Dataset entries:
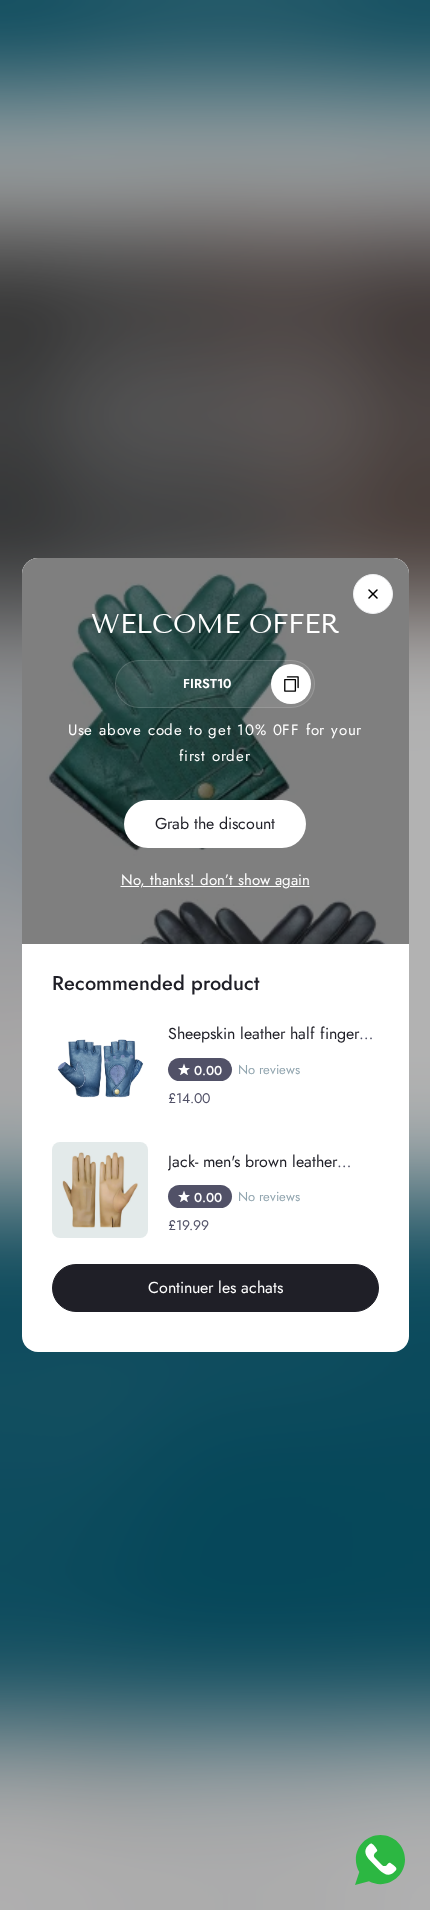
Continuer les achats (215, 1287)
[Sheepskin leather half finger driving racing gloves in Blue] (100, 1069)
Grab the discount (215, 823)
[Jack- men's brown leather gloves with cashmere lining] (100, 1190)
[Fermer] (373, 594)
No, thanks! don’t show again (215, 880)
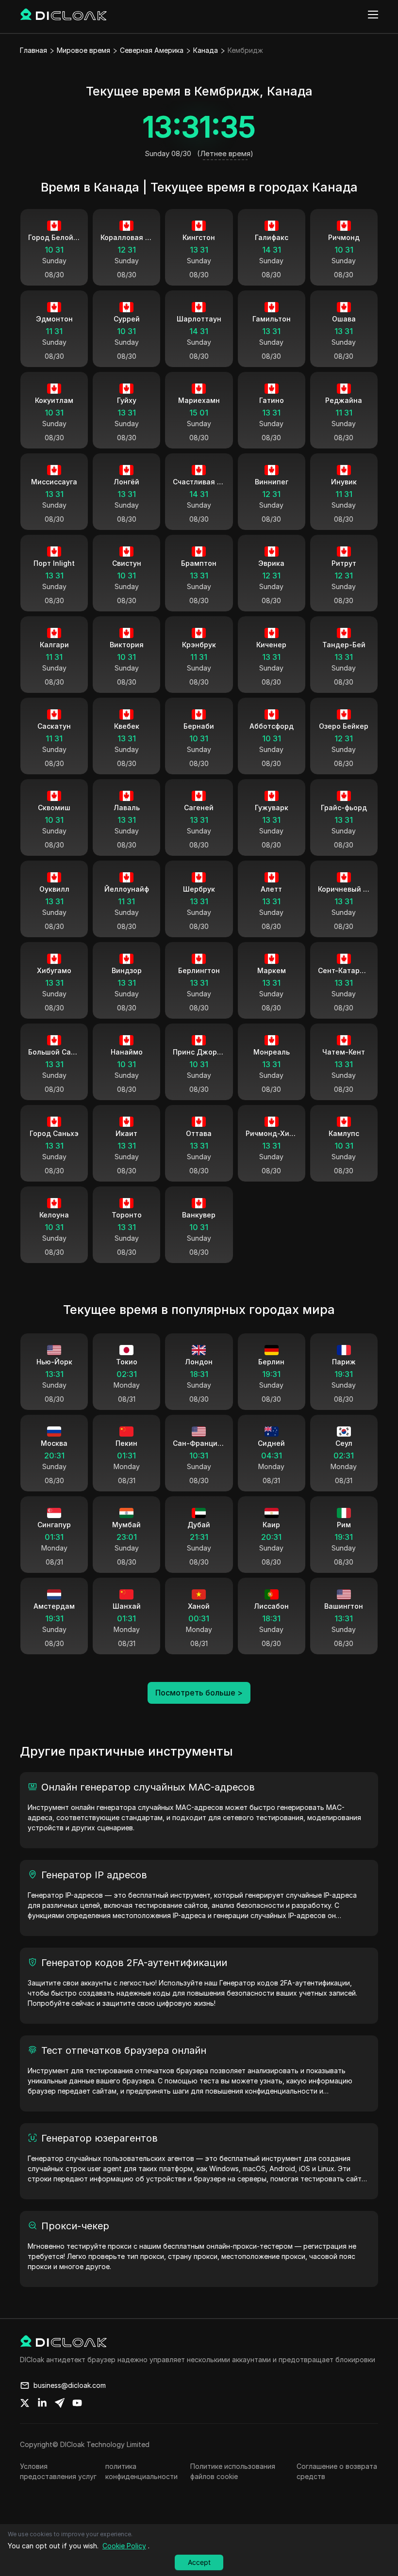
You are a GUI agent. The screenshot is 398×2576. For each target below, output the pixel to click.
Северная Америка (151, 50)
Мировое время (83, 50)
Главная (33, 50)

...

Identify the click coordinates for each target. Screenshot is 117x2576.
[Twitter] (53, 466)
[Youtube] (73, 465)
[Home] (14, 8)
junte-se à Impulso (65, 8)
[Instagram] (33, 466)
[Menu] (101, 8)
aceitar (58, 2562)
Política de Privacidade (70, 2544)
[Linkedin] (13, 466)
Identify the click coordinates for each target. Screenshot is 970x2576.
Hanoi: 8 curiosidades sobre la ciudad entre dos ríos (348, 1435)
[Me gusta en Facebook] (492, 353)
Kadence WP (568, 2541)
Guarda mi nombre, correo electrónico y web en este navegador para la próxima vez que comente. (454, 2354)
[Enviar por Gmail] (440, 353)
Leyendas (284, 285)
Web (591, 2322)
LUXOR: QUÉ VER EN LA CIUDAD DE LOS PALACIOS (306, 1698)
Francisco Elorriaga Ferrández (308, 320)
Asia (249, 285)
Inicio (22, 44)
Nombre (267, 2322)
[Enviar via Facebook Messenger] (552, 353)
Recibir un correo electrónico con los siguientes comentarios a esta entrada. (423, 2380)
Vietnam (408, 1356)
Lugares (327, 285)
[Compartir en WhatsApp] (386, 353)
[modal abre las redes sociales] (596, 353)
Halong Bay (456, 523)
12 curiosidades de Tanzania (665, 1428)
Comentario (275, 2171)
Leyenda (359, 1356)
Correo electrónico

The task: Check each line above for the string "leather" and show the ones that have it.

Output of the task:
[Sheepskin leather half finger driving racing gloves in Blue] (100, 1069)
[Jack- men's brown leather gloves with cashmere lining] (100, 1190)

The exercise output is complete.